*EXERCISE DETAILS*
In the records that follow, the lines from the one containing "Where should I click to: Open the Chrome" to the one containing "Task: Click last", inclusive, are to be given again exactly.

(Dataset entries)
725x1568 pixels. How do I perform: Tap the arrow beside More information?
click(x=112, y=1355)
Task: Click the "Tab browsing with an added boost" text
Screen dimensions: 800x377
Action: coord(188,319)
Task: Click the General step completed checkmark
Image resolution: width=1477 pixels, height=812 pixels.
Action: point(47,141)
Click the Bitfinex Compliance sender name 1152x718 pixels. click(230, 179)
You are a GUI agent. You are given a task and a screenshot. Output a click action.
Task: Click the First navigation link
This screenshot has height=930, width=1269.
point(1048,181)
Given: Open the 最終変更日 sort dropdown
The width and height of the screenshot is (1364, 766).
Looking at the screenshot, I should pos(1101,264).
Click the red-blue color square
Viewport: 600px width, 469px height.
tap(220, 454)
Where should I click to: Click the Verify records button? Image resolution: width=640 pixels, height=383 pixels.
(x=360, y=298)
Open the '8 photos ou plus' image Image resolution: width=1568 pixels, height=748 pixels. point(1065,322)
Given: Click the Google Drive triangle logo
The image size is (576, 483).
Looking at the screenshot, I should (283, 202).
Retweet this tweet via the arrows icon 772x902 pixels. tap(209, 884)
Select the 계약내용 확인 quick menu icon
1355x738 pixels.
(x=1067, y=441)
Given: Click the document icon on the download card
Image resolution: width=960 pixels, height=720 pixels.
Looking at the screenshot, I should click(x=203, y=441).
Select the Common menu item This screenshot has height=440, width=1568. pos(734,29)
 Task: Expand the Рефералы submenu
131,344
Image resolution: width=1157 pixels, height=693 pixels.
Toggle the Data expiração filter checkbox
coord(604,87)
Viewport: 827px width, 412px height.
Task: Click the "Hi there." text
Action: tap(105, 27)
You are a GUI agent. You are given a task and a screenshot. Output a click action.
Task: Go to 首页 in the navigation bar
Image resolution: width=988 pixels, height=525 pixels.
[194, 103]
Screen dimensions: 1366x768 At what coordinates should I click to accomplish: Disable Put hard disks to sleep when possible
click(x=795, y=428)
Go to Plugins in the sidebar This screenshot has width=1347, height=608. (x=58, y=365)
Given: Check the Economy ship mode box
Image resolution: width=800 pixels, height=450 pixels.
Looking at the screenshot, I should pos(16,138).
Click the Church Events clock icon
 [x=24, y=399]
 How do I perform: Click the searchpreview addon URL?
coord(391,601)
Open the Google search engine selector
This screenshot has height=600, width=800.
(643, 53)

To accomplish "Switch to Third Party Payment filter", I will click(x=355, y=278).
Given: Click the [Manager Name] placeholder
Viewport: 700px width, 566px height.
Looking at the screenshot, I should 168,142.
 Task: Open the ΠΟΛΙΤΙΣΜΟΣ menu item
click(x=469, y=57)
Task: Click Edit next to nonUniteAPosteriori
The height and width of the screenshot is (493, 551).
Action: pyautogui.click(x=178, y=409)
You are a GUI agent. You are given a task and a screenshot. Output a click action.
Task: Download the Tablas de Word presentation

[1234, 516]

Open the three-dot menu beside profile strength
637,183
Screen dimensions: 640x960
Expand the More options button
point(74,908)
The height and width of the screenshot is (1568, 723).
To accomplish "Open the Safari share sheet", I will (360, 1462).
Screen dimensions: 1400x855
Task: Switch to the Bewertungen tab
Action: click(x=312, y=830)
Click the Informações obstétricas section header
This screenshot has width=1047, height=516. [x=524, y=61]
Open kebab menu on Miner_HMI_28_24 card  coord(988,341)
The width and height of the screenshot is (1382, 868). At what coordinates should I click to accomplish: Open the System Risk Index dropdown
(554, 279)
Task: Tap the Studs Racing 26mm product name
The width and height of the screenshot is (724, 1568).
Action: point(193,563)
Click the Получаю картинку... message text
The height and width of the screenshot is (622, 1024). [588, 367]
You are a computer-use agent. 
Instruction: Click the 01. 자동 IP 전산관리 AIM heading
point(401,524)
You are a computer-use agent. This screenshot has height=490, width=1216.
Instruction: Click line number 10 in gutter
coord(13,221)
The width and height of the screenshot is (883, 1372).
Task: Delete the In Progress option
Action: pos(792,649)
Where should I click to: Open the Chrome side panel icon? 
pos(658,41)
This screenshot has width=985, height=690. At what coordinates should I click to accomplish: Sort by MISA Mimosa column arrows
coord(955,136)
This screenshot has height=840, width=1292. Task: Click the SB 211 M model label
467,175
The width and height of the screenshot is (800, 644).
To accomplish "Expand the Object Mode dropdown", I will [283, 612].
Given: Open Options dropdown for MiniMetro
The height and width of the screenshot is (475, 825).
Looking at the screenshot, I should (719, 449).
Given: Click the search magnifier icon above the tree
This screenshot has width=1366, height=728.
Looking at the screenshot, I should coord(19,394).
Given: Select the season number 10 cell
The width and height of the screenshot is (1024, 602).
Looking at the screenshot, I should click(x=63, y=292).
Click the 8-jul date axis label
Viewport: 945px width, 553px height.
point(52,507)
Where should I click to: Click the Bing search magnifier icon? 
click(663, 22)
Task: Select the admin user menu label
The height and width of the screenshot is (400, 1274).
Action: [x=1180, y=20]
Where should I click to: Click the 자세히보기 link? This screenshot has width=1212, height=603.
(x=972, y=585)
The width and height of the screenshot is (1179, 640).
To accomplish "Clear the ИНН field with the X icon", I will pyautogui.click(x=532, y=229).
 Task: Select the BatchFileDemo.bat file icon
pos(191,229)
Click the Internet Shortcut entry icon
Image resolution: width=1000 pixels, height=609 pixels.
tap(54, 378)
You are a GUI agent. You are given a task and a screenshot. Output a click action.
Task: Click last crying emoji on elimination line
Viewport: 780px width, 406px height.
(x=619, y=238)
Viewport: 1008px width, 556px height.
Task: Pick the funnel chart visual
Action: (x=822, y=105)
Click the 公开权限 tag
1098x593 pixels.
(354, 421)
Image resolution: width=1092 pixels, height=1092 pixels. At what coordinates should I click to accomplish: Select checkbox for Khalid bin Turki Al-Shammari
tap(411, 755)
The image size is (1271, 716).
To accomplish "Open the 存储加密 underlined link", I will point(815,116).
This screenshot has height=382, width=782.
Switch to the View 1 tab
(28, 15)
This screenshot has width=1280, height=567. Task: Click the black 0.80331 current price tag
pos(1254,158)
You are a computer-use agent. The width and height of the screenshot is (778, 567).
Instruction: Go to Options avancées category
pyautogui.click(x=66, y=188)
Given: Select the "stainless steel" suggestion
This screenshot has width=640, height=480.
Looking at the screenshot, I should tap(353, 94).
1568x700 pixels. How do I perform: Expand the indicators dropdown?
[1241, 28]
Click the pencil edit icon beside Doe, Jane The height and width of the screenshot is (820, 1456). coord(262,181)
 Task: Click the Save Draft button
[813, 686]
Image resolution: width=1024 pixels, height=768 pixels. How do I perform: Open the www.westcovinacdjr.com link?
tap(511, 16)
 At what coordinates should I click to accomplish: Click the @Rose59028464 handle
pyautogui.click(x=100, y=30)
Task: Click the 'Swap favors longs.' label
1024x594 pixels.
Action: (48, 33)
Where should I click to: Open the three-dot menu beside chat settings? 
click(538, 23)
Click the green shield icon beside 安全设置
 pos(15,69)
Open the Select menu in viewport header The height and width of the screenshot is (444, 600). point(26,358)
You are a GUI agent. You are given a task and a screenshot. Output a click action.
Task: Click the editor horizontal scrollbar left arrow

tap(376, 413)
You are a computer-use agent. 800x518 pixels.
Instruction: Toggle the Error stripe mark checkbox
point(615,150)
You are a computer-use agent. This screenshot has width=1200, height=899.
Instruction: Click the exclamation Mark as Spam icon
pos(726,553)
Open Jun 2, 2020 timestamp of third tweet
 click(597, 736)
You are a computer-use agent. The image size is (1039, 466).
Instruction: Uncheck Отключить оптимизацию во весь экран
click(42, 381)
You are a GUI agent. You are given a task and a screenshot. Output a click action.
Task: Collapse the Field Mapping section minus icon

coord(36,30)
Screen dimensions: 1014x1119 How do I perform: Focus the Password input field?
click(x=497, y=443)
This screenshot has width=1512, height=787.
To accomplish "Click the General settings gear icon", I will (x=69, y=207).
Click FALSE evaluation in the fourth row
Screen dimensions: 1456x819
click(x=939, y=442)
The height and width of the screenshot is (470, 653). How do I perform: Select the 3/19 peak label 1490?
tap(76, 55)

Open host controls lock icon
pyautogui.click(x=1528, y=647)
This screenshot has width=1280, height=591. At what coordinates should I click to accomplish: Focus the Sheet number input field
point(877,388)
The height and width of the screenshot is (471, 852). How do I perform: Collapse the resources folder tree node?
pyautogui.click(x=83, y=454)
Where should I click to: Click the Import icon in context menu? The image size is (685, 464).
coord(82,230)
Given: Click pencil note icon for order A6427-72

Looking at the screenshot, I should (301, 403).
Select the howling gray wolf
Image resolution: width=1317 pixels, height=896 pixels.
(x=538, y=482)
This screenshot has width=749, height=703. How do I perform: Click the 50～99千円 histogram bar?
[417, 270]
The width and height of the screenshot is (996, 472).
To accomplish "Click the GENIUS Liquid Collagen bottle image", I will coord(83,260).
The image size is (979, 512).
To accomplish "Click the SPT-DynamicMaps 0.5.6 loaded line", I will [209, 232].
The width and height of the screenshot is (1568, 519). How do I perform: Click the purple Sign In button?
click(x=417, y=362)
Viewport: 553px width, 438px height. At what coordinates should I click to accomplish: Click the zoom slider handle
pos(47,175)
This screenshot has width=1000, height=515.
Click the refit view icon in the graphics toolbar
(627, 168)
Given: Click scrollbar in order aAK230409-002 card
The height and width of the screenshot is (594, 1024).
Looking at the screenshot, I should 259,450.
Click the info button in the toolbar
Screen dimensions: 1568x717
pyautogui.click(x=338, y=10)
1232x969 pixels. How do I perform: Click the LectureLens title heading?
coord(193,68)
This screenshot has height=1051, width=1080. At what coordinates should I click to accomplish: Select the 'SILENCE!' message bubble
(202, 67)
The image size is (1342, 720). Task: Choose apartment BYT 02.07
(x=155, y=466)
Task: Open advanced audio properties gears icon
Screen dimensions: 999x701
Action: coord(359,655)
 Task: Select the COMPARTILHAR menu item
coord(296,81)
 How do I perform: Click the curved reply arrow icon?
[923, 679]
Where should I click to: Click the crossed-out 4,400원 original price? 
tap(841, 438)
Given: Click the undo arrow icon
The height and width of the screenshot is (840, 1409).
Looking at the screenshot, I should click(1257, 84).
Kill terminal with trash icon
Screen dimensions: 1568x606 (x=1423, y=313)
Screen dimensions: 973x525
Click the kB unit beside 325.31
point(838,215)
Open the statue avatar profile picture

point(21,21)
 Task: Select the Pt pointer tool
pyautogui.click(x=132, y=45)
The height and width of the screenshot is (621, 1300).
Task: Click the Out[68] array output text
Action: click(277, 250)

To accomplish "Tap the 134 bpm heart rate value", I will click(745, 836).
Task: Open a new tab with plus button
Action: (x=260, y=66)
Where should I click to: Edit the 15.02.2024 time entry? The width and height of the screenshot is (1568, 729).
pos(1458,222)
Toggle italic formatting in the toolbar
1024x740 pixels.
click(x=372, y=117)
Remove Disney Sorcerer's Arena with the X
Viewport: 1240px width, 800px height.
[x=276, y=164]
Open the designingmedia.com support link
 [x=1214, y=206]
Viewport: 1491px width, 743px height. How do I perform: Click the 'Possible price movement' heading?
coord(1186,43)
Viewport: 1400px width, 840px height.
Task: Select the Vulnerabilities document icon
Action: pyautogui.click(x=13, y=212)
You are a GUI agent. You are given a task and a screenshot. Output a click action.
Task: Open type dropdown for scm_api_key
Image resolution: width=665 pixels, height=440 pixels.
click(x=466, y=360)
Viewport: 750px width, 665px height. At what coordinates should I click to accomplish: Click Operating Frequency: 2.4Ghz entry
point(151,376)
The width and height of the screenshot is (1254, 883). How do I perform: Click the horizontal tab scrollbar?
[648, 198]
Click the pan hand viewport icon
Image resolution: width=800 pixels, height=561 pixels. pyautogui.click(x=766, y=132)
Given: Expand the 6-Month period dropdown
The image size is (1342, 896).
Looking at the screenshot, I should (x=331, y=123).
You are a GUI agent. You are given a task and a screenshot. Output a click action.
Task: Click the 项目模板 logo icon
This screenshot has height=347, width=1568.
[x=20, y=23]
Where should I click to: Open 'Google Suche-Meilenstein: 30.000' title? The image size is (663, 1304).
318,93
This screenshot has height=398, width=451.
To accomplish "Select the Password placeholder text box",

*TASK OUTPUT*
Where should I click to: Open the Chrome side panel icon? 
pos(658,41)
This screenshot has width=985, height=690. At what coordinates should I click to accomplish: Sort by MISA Mimosa column arrows
coord(955,136)
This screenshot has height=840, width=1292. Task: Click the SB 211 M model label
467,175
The width and height of the screenshot is (800, 644).
To accomplish "Expand the Object Mode dropdown", I will [283, 612].
Given: Open Options dropdown for MiniMetro
The height and width of the screenshot is (475, 825).
Looking at the screenshot, I should (719, 449).
Given: Click the search magnifier icon above the tree
This screenshot has width=1366, height=728.
Looking at the screenshot, I should coord(19,394).
Given: Select the season number 10 cell
The width and height of the screenshot is (1024, 602).
Looking at the screenshot, I should click(x=63, y=292).
Click the 8-jul date axis label
Viewport: 945px width, 553px height.
point(52,507)
Where should I click to: Click the Bing search magnifier icon? 
click(663, 22)
Task: Select the admin user menu label
The height and width of the screenshot is (400, 1274).
Action: [x=1180, y=20]
Where should I click to: Click the 자세히보기 link? This screenshot has width=1212, height=603.
(x=972, y=585)
The width and height of the screenshot is (1179, 640).
To accomplish "Clear the ИНН field with the X icon", I will pyautogui.click(x=532, y=229).
 Task: Select the BatchFileDemo.bat file icon
pos(191,229)
Click the Internet Shortcut entry icon
Image resolution: width=1000 pixels, height=609 pixels.
tap(54, 378)
You are a GUI agent. You are given a task and a screenshot. Output a click action.
Task: Click last crying emoji on elimination line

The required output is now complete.